I went out for dinner last weekend with a few bods and somebody turned the conversation towards the economics of happiness, which was strange because I had just been leafing through a dog-eared version of Schumacher’s ‘Small is Beautiful’ that I had just unpacked. Published almost 40 years ago, this was among the first books to propose that concept. Green, Humanist or Buddhist economics call them what you will, rest on several fairly self-evident propositions.
1. Much economic growth is based upon converting ecological capital (oil, fish stocks, whatever) - into economic capital (jobs and profits). In this sense we are spending the (planetary) family silver and often damaging free environmental services (water regulation, or more topically, the existence of honey bees). This has been widely recognised for more than twenty years and lay at basis of the Brundtland Report on Sustainable Development and the pledges made at the Earth Summit in Rio twenty years ago. Early attempts to map this relationship (e.g. the Club of Rome’s Limits to Growth) were simplistic but they helped to highlight the problems of resource depletion and environmental degradation. These issues haven’t gone away in forty years and, while there is some scope for a green/gold win-win situation (growth without resource environmental depletion by doing things smarter, lighter and adopting cyclical patterns of resource use), I think proponents of this tend to overstate the possibilities. Peak-oil, peak water and peak phosphorus are all real possibilities that threaten to undermine the productive and distribution systems that we all rely upon.
2. Much economic activity doesn’t increase welfare (or ‘utility’ in economese). A large proportion involves correcting or preventing damage created by economic actors. A fatal car accident may generate several hundreds of thousands of Euros of economic activity – but does not contribute one iota to human welfare.

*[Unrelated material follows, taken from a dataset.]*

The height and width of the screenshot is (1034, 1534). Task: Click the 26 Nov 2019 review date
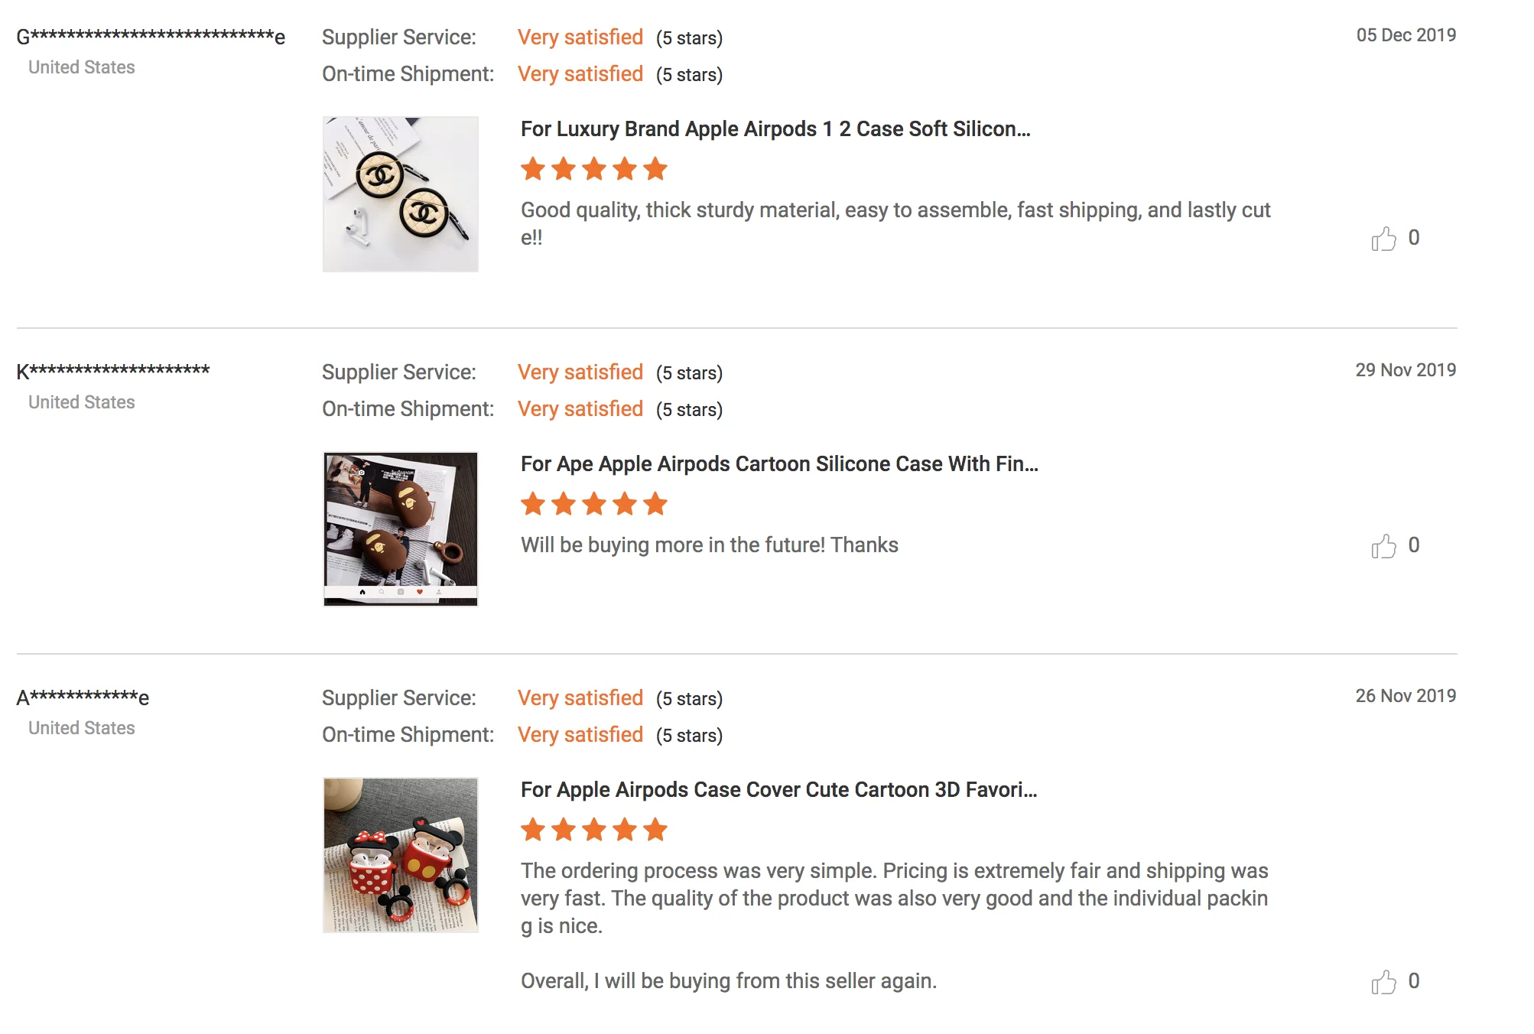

3. There doesn’t seem to be much of a relationship between a country’s GDP and the happiness of its citizens. Intriguingly this seems to be a hot topic these days. Both the French and UK governments have picked up on this theme and are commissioning surveys and reports (see this week's Guardian for example). Interest in this can probably be traced back to the King of Bhutan, who some years ago talked about ‘Gross National Happiness’ (when rejecting an offer of a World Bank loan to deforest a large area of Bhutan and turn it into wood pulp) . Oliver James’ ‘Affluenza’ also probably played a key role in the debate. He argued that “keeping up with the Joneses” makes people unhappy and that flagrant inequalities in society is a major cause of unhappiness. Here there is a key link to Fred Hirsch’s ‘Social Limits to Growth’ where he argues (if I remember correctly) the important role that positional goods such as top level cars, lakeside villas play in people's lives providing status, rather than fulfilling material needs. These goods are determined by their scarcity value. This somewhat undermines the humanism expressed in Maslow’s Hierarchy of Human Needs here, where he claims that people move up a pyramid of needs (roughly speaking from survival needs, through social ones to a desire for self-actualisation – which of course chimes with ideas of Buddhist economics). But of course there are huge industries – selling cars, holidays, clothes, perfumes – dedicated to keeping us focused on status and jealousy. It’s a hard call to stay immune to their lure.

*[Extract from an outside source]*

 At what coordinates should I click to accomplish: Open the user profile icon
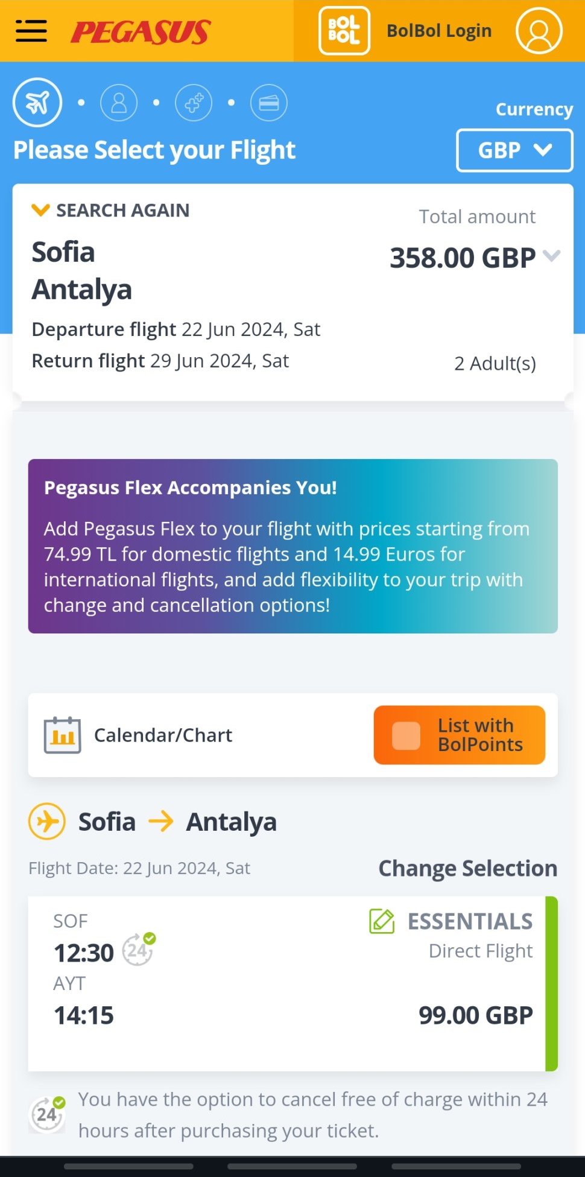[539, 31]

I spent a good part of fifteen years exploring these arguments, actively involved in the Green Party Economics Working Group, getting a secondment at what would become the New Economics Foundation. More recently I have tried to apply that knowledge to more specific situations – rural development, organic farming, etc.
But where are we at with the big questions? As Laurie Anderson asked: 'are things getting better or are they getting worse?' The damage that economic growth can do to ecosystems and natural resources is now widely accepted. Many schemes have been established to try to change this. Some, such like agro-environmental payments to farmers to encourage them to incorporate ecologically beneficial practices into their farming routines, really do pay dividends. Others, such as the REDD+ schemes, intended to support communities protecting and maintaining carbon stocks (forests , peat bogs etc.) have run into lots of difficulties. In many cases property rights are too poorly defined or the transaction costs involved mean that little ends up with the intended beneficiaries. Others, such as transferable pollution rights, just seem downright perverse.
But how do we put policies in place that weaken the relationship between accumulating wealth and happiness? This is not just a case of encouraging people to go out and ‘self-actualise’. There are real structural problems that are not related to increasing one’s consumption here. First, politicians ‘need’ economic growth – it allows them to expand (or even maintain) public services without raising taxes. Second, the public enjoys growth – apart from more consumption – it opens doors – in growth periods there are more companies recruiting. This has been highlighted by the current recession- for many, the effects are not so much felt through having to cut back on what they consume but a loss of opportunity: they have less options for changing (or finding) a job or selling their house to move to where their new work or relationship or whatever might be. This is where a ‘depression’ can kick in. While environmental economics has made great strides in addressing the problems that unconstrained growth can bring I haven’t yet seen them adequately address these issues.